Listed below are links to weblogs that reference this post from Transterrestrial Musings.
Comments

From the article:

The experimental transistors right now rest on a substrate of gallium arsenide, an expensive material used in some communication chips. The company will next try to plant these III-V transistors onto a silicon substrate.

Oh geez. Companies have been trying to do the same thing (put a layer of the III-V material onto Si) with GaAs for years, with meager success. Doing the same with InSb isn't likely to be any easier, I suspect.
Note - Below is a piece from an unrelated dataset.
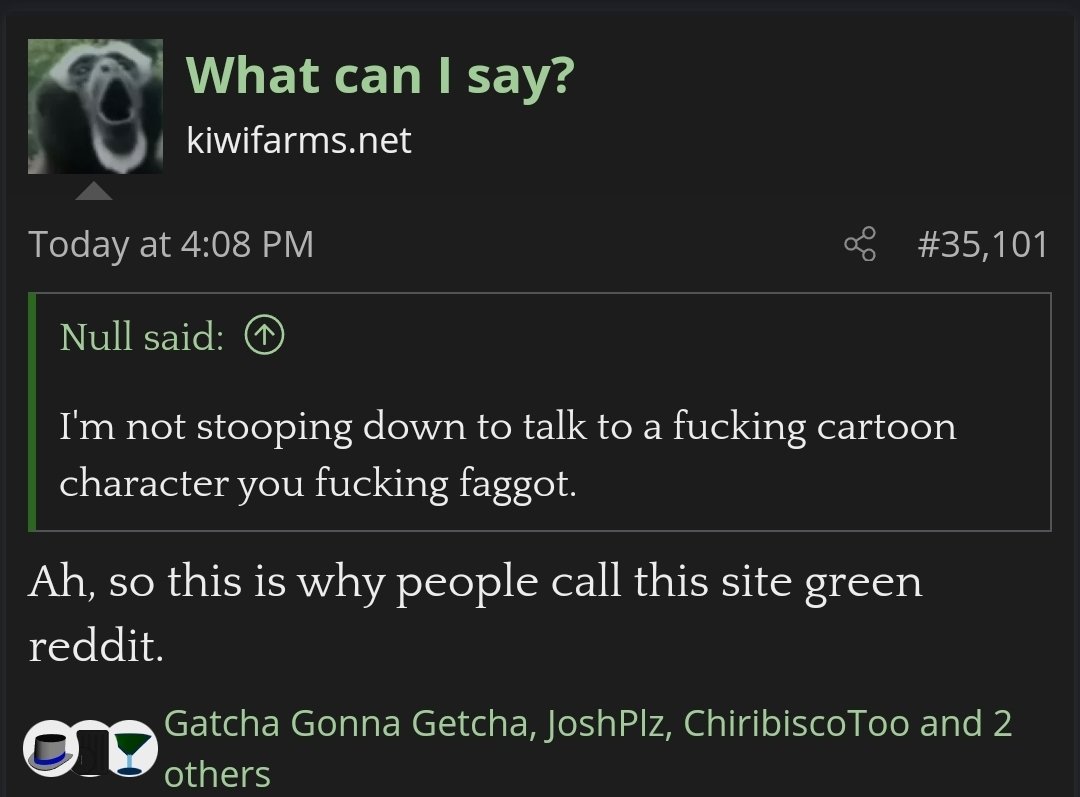1080x797 pixels.
Task: Click the "Null said:" quote header
Action: [x=142, y=337]
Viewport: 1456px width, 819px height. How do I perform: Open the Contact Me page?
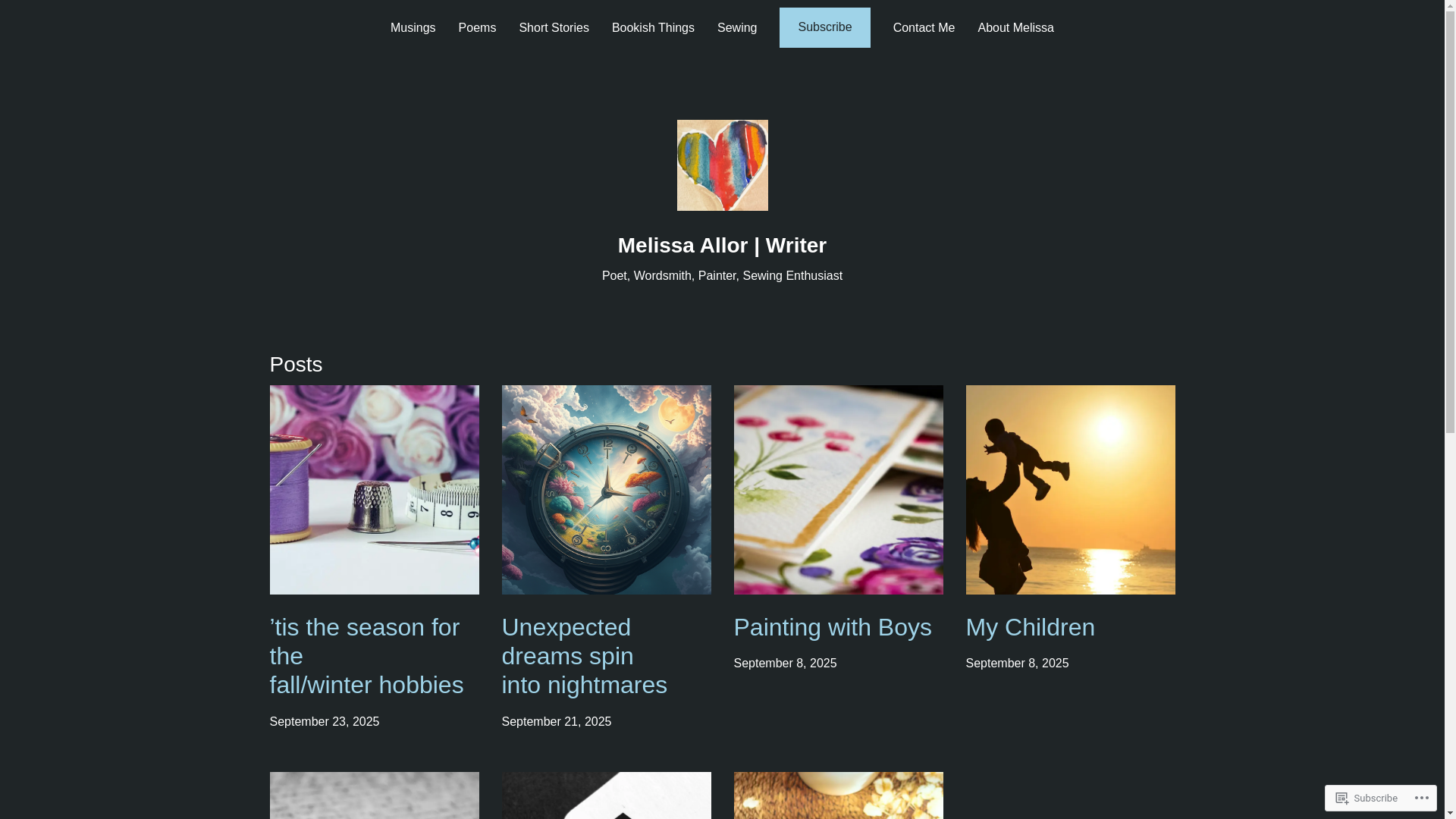pos(924,27)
Posted by Paul Dietz at December 8, 2005 01:37 PM

Aside from the technical issues (Si forms a very stable oxide that is easy to work with), there has just been too much money invested in the Si chip infrastructure for it to be replaced anytime soon.

And its been this way for a while. Replace InSb with GaAs in that article and you could have had something written 25 years ago.

Posted by Frank Johnson at December 8, 2005 03:42 PM

I did a post-doc at the Naval Research Laboratory in 1985-87. We were working on GaAs and InSb then. I thought this was supposed to be a fast-moving field?

Actually, that could be part of the problem. People were so hot to get something published, that they didn't do an adequate job. I did a series of 15 measurements on a GaAs sample. Everyone who saw the data had the same reaction: "Wow, you really took a lot of data!" Fifteen points? Considering that I was pinning down a curve that sloped up, turned around and sloped down, then flattened out, I thought 5 points per segment was minimal. But then, maybe that was why the curve was still a mystery after more than a decade...

Posted by Bob Hawkins at December 8, 2005 06:34 PM

Silicon: present in Earth's crust at an abundance of about 27%.

Indium: present in Earth's crust at an abundance of ~160 parts per billion (by weight)
Antimony: present in Earth's crust at an abundance of ~200 parts per billion (by weight)

It doesn't take a genius to do the math on this one.

Posted by Robin Goodfellow at December 8, 2005 11:52 PM

Robin: the quantity of material used in chips -- particularly in thin epitaxial layers -- is so small that the cost of the raw material is pretty much irrelevant.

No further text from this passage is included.